The law of conservation states that neither matter nor energy can create or destroy themselves or each other, yet some mistakenly use it as proof that they are eternal. Because our existence and perception depends on matter and energy, it’s easy to overlook the contradiction in assuming measurable things have no beginning. The law of conservation should be used as evidence that matter and energy needs an origin that is neither material or active.
It is impossible for something to be both infinite and finite. The infinite cannot be defined or described in finite terms. If your idea of infinity includes finite aspects, there is a flaw in your logic. Whatever can be defined or described in finite terms is finite throughout. Since it is impossible to act prior to existence and measurement must begin somewhere, the finite must have an infinite origin.

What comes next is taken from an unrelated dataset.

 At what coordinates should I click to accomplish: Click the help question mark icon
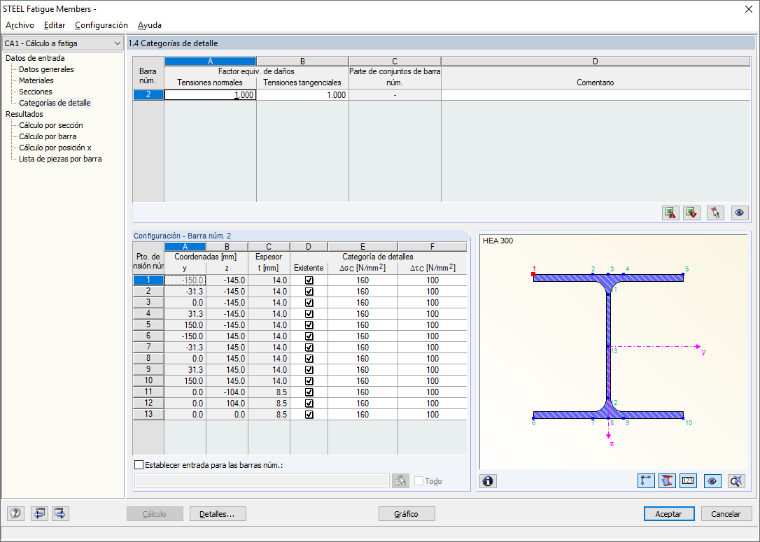[x=16, y=513]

Only zero, as shown on the number line, can mathematically represent an infinite origin. It is the starting point for all measurement and the reference for defining all values in math. Since it has no finite attributes, it has no beginning or end. Our inability to produce finite evidence for zero and the origin is the sole reason for denying their existence.
Why God
Everything that’s universally believed about God matches the reality zero in math must represent, except the things that allow for imagination or personification. The God analogy not only gives us an example of something we understand yet cannot perceive or imagine, but it also strips away all the contradictions associated with defining or describing the creator in ways that only fit creation.
Our power comes from choice and actions, so it is extremely difficult to think of dominion or supremacy without them. A deity we can relate to would make us more comfortable. Unfortunately, that comfort leads to contradictions. Our morals and virtues cannot be separated from our flaws and limitations, and what may be meant as a compliment is demeaning and insulting.

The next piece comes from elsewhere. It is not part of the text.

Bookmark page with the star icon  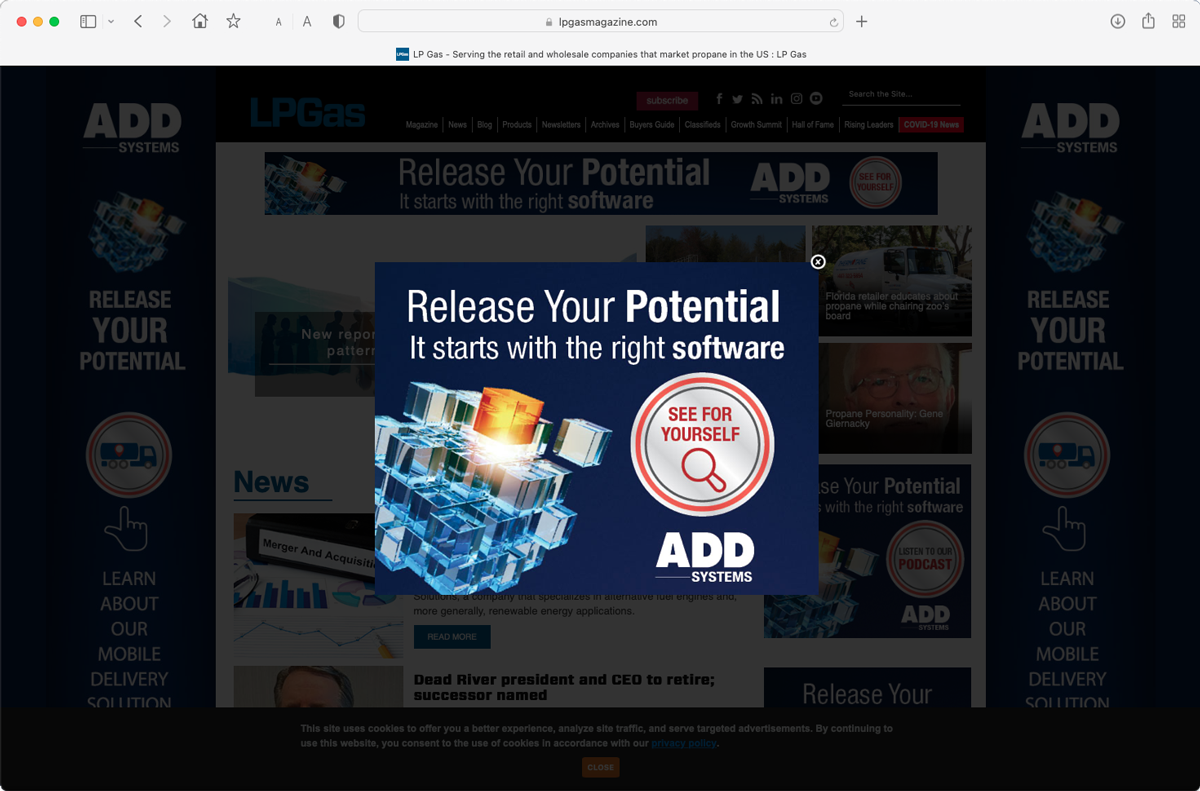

People who prefer a more personal approach to God may have issues with this comparison. “If God doesn’t care or isn’t active, why worship ‘Him’?” This type of question downgrades the absolute creator of all to a genie that grants wishes or a Santa Claus for adults that gives heaven to nice and hell to the naughty.
The lack of perception, imagination, or personification of God may make it seem like there is no way to understand or describe God. Zero’s role as the foundational reference for all value in math gives us more insight than what is assumed. Zero represents the absolute, infinite, perfect, eternal, and omnipresent. The law of identity shows that the origin must be omniscient and omnipotent without intellect or action. Some people mention zero has no value in an attempt to demean and dismiss. I see it as invaluable, which would be reason to exalt and praise.

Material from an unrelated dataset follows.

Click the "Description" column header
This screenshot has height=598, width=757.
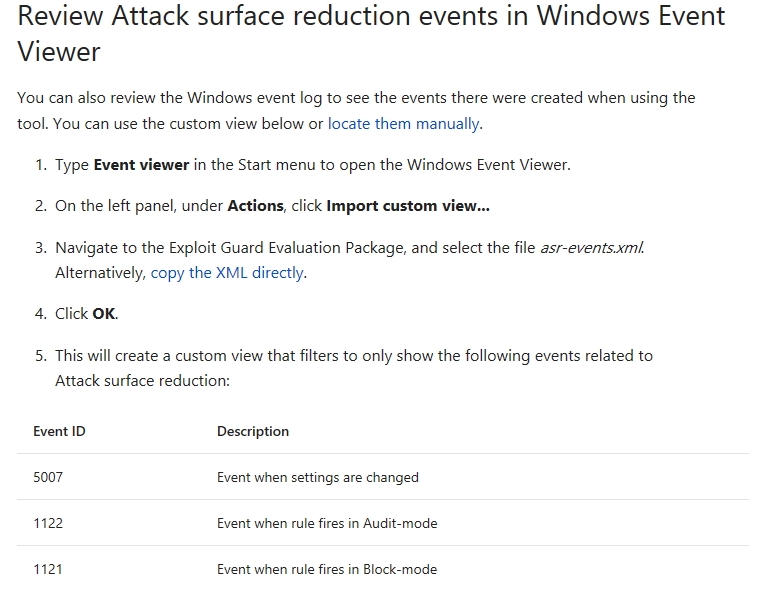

God is to reality what zero is to math. Zero is the foundational reference point for math, and math describes reality. The foundation of reality must be singular, supreme, and worthy of the highest esteem—what we call God. Even if you have difficulty separating the word “God” from the myths and personified attributes that have been linked throughout history, the analogy shows those fictional ideas are based on something real, much like how Santa Claus is based on Saint Nicholas of Myra.
Explore what zero as illustrated on the number line means to math academically and you will gain a deeper understanding of God and the meaning of life. We all learned and accepted zero’s role in math, whether to fully understand it or simply to pass, so no new information about its properties is needed here.
The truth does not depend on belief or personal preference. It remains true, regardless of whether it is accepted, ignored, or misunderstood. There is no reason to focus on our gaps in knowledge or believe they open the door for fabrication. Just because we don’t understand everything doesn’t mean we should doubt what we already know.